==== Records shown

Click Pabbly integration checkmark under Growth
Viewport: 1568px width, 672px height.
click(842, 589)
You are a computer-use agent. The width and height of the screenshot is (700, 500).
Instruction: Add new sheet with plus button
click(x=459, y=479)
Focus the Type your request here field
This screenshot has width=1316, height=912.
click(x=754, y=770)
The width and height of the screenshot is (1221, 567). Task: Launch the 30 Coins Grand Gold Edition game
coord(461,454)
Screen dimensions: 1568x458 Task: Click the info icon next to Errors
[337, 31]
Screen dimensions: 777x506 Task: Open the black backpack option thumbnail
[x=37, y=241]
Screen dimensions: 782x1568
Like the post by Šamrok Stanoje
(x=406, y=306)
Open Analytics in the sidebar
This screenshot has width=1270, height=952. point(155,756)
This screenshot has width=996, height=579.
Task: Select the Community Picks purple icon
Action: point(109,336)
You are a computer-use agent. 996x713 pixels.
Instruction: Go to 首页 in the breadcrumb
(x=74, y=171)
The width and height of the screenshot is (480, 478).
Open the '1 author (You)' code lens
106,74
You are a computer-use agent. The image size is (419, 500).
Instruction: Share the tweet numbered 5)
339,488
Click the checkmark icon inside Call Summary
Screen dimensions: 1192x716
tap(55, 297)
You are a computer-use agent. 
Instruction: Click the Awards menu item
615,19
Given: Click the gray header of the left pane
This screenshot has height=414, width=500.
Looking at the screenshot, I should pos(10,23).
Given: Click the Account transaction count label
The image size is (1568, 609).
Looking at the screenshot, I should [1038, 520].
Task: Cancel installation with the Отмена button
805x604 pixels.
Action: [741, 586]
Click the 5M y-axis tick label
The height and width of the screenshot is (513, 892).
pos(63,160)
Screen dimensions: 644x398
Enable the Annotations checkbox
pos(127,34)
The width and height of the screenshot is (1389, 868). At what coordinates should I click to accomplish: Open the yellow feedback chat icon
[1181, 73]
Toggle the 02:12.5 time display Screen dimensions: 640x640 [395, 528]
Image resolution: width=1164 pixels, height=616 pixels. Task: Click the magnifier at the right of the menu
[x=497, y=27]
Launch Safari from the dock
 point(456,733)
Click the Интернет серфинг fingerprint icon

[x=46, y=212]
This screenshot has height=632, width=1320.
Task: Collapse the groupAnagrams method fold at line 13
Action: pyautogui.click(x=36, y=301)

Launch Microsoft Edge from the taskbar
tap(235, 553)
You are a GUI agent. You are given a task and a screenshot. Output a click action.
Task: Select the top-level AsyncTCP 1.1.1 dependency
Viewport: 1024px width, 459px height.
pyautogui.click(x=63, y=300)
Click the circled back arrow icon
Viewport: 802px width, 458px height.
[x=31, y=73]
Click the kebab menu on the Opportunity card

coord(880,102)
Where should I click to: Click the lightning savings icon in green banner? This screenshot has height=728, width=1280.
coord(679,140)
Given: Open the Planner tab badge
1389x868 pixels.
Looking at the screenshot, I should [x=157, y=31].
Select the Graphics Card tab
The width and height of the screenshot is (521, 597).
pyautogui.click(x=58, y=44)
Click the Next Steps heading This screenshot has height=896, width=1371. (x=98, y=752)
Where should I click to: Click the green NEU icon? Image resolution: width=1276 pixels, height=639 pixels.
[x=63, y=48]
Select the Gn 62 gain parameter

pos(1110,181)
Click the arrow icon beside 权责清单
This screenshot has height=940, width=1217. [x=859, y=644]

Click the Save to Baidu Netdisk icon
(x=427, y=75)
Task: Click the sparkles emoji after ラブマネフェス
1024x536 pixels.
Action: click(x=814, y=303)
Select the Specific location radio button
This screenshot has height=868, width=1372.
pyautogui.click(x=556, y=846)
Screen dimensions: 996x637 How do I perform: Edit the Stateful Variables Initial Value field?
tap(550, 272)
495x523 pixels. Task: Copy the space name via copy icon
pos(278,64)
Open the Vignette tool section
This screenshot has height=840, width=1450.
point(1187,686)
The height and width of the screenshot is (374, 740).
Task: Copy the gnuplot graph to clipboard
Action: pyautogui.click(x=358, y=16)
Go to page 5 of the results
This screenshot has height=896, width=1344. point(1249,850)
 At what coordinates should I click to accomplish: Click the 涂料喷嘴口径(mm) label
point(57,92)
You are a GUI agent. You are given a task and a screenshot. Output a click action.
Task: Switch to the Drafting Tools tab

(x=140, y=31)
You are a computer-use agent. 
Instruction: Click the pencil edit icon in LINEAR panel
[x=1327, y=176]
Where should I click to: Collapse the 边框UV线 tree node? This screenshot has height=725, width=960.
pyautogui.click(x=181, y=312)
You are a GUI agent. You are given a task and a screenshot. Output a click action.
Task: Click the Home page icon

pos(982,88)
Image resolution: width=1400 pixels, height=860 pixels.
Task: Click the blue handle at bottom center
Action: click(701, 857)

========

Objective = Copy all of the data above word for word.

The result =
Click Pabbly integration checkmark under Growth
Viewport: 1568px width, 672px height.
click(842, 589)
You are a computer-use agent. The width and height of the screenshot is (700, 500).
Instruction: Add new sheet with plus button
click(x=459, y=479)
Focus the Type your request here field
This screenshot has width=1316, height=912.
click(x=754, y=770)
The width and height of the screenshot is (1221, 567). Task: Launch the 30 Coins Grand Gold Edition game
coord(461,454)
Screen dimensions: 1568x458 Task: Click the info icon next to Errors
[337, 31]
Screen dimensions: 777x506 Task: Open the black backpack option thumbnail
[x=37, y=241]
Screen dimensions: 782x1568
Like the post by Šamrok Stanoje
(x=406, y=306)
Open Analytics in the sidebar
This screenshot has width=1270, height=952. point(155,756)
This screenshot has width=996, height=579.
Task: Select the Community Picks purple icon
Action: point(109,336)
You are a computer-use agent. 996x713 pixels.
Instruction: Go to 首页 in the breadcrumb
(x=74, y=171)
The width and height of the screenshot is (480, 478).
Open the '1 author (You)' code lens
106,74
You are a computer-use agent. The image size is (419, 500).
Instruction: Share the tweet numbered 5)
339,488
Click the checkmark icon inside Call Summary
Screen dimensions: 1192x716
tap(55, 297)
You are a computer-use agent. 
Instruction: Click the Awards menu item
615,19
Given: Click the gray header of the left pane
This screenshot has height=414, width=500.
Looking at the screenshot, I should pos(10,23).
Given: Click the Account transaction count label
The image size is (1568, 609).
Looking at the screenshot, I should [1038, 520].
Task: Cancel installation with the Отмена button
805x604 pixels.
Action: [741, 586]
Click the 5M y-axis tick label
The height and width of the screenshot is (513, 892).
pos(63,160)
Screen dimensions: 644x398
Enable the Annotations checkbox
pos(127,34)
The width and height of the screenshot is (1389, 868). At what coordinates should I click to accomplish: Open the yellow feedback chat icon
[1181, 73]
Toggle the 02:12.5 time display Screen dimensions: 640x640 [395, 528]
Image resolution: width=1164 pixels, height=616 pixels. Task: Click the magnifier at the right of the menu
[x=497, y=27]
Launch Safari from the dock
 point(456,733)
Click the Интернет серфинг fingerprint icon

[x=46, y=212]
This screenshot has height=632, width=1320.
Task: Collapse the groupAnagrams method fold at line 13
Action: pyautogui.click(x=36, y=301)

Launch Microsoft Edge from the taskbar
tap(235, 553)
You are a GUI agent. You are given a task and a screenshot. Output a click action.
Task: Select the top-level AsyncTCP 1.1.1 dependency
Viewport: 1024px width, 459px height.
pyautogui.click(x=63, y=300)
Click the circled back arrow icon
Viewport: 802px width, 458px height.
[x=31, y=73]
Click the kebab menu on the Opportunity card

coord(880,102)
Where should I click to: Click the lightning savings icon in green banner? This screenshot has height=728, width=1280.
coord(679,140)
Given: Open the Planner tab badge
1389x868 pixels.
Looking at the screenshot, I should [x=157, y=31].
Select the Graphics Card tab
The width and height of the screenshot is (521, 597).
pyautogui.click(x=58, y=44)
Click the Next Steps heading This screenshot has height=896, width=1371. (x=98, y=752)
Where should I click to: Click the green NEU icon? Image resolution: width=1276 pixels, height=639 pixels.
[x=63, y=48]
Select the Gn 62 gain parameter

pos(1110,181)
Click the arrow icon beside 权责清单
This screenshot has height=940, width=1217. [x=859, y=644]

Click the Save to Baidu Netdisk icon
(x=427, y=75)
Task: Click the sparkles emoji after ラブマネフェス
1024x536 pixels.
Action: click(x=814, y=303)
Select the Specific location radio button
This screenshot has height=868, width=1372.
pyautogui.click(x=556, y=846)
Screen dimensions: 996x637 How do I perform: Edit the Stateful Variables Initial Value field?
tap(550, 272)
495x523 pixels. Task: Copy the space name via copy icon
pos(278,64)
Open the Vignette tool section
This screenshot has height=840, width=1450.
point(1187,686)
The height and width of the screenshot is (374, 740).
Task: Copy the gnuplot graph to clipboard
Action: pyautogui.click(x=358, y=16)
Go to page 5 of the results
This screenshot has height=896, width=1344. point(1249,850)
 At what coordinates should I click to accomplish: Click the 涂料喷嘴口径(mm) label
point(57,92)
You are a GUI agent. You are given a task and a screenshot. Output a click action.
Task: Switch to the Drafting Tools tab

(x=140, y=31)
You are a computer-use agent. 
Instruction: Click the pencil edit icon in LINEAR panel
[x=1327, y=176]
Where should I click to: Collapse the 边框UV线 tree node? This screenshot has height=725, width=960.
pyautogui.click(x=181, y=312)
You are a GUI agent. You are given a task and a screenshot. Output a click action.
Task: Click the Home page icon

pos(982,88)
Image resolution: width=1400 pixels, height=860 pixels.
Task: Click the blue handle at bottom center
Action: click(701, 857)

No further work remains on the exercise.